[YOUR INSTRUCTIONS]
Copy out the material from the line containing "Given: Click the exclamation mark info icon" through the line containing "coord(33,176)", renaming "Course Title" as "Lesson Title" and changing nothing else.

[SOURCE MATERIAL]
++++++++++++++++++++
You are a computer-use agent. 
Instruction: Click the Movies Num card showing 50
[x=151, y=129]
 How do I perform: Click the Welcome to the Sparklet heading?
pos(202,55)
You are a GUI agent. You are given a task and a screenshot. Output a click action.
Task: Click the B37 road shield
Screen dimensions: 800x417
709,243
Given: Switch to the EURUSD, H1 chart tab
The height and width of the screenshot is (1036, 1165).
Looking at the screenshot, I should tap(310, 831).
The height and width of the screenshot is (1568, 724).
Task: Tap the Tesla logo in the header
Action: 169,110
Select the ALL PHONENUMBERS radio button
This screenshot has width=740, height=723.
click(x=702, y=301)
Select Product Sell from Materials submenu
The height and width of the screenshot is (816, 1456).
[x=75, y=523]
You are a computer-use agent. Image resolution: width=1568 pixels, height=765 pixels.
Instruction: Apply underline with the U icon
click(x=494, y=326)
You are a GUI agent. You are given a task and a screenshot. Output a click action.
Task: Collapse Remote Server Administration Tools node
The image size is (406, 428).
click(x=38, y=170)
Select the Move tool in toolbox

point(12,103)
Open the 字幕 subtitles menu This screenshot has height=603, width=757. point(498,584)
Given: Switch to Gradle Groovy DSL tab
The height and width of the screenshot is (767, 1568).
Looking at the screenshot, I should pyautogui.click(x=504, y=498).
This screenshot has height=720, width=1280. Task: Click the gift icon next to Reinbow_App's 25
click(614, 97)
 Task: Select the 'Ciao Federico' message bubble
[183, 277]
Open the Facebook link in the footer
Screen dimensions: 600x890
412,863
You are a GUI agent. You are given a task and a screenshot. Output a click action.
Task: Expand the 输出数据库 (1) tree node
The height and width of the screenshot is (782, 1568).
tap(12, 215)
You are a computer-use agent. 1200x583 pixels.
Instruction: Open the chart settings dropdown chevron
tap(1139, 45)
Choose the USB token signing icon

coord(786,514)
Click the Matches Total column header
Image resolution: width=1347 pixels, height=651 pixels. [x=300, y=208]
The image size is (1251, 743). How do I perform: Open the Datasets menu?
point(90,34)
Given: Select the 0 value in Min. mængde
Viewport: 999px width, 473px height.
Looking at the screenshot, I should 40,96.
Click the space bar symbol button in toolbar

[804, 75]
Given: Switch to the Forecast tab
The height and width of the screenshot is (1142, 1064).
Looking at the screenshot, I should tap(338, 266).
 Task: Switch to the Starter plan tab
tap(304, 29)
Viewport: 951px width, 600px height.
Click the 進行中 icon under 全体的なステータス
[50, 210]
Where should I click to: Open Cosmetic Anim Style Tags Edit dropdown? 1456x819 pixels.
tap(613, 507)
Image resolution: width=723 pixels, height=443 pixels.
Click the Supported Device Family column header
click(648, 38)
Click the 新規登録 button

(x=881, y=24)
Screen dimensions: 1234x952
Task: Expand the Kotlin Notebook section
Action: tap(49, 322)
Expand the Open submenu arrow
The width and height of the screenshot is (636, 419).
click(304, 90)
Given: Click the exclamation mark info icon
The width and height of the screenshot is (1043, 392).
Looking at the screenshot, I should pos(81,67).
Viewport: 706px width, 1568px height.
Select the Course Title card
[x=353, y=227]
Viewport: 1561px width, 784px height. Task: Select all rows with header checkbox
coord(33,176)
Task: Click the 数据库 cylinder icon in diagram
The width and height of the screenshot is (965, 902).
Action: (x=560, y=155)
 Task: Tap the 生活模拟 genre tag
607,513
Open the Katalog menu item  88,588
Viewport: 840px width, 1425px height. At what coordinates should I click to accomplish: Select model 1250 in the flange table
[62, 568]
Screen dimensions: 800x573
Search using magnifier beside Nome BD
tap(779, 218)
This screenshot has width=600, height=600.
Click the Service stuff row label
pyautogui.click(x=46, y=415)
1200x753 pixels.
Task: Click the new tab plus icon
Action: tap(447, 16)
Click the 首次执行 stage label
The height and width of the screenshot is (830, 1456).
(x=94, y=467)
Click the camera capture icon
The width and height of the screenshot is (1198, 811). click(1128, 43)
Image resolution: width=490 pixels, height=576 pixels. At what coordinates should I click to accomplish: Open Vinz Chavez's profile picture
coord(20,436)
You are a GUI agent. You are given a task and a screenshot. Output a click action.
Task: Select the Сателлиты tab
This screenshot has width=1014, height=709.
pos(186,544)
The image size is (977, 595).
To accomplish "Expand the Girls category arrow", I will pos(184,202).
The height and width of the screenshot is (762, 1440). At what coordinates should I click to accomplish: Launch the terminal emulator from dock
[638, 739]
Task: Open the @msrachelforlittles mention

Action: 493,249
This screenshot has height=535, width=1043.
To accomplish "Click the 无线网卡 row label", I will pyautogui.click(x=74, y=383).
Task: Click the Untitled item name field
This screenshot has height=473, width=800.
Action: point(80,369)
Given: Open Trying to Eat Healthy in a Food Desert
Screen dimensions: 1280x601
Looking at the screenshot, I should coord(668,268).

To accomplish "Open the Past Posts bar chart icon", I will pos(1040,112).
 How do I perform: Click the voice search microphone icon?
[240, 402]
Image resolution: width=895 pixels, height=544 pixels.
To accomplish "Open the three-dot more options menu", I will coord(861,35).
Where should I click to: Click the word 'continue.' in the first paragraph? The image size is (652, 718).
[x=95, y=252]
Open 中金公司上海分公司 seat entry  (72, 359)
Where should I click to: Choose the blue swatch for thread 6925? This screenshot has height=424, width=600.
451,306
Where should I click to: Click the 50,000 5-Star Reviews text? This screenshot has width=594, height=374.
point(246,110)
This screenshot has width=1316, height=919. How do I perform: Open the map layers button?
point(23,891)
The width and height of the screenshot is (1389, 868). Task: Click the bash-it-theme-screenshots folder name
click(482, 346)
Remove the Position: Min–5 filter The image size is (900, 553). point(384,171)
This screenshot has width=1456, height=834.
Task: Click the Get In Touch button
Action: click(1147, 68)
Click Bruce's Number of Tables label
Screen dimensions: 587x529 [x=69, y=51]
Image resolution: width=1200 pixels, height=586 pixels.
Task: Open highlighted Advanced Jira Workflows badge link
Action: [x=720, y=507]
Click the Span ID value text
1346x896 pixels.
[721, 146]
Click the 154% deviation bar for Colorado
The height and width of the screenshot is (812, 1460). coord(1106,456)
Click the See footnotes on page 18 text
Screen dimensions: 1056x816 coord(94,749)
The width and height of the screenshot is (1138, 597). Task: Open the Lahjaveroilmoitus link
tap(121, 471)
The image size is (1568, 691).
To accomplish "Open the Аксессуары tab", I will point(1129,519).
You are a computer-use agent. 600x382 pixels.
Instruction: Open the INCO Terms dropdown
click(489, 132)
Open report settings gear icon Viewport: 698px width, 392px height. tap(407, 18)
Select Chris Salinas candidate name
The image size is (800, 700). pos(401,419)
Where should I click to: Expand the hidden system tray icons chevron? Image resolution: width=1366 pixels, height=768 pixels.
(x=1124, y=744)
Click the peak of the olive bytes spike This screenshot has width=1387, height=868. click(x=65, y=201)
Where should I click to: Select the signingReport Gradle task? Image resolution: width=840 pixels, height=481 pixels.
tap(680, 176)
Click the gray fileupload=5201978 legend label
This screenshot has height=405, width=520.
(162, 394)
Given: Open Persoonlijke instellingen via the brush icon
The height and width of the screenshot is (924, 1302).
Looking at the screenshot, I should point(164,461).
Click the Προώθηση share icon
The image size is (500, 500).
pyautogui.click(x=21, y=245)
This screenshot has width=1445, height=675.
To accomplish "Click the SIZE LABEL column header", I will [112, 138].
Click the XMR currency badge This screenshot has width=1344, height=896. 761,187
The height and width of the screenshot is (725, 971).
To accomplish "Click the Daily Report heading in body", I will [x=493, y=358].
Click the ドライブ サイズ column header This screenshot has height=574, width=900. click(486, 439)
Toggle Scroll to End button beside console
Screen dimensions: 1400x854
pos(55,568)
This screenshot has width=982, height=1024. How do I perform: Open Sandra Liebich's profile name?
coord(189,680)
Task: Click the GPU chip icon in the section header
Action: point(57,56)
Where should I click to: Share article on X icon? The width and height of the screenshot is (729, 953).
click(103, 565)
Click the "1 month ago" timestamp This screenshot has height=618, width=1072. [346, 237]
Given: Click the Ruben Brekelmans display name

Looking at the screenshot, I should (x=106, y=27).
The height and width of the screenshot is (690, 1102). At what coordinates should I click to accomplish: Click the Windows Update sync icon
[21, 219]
++++++++++++++++++++
[CORRECT ANSWER]
Given: Click the exclamation mark info icon
The width and height of the screenshot is (1043, 392).
Looking at the screenshot, I should pos(81,67).
Viewport: 706px width, 1568px height.
Select the Lesson Title card
[x=353, y=227]
Viewport: 1561px width, 784px height. Task: Select all rows with header checkbox
coord(33,176)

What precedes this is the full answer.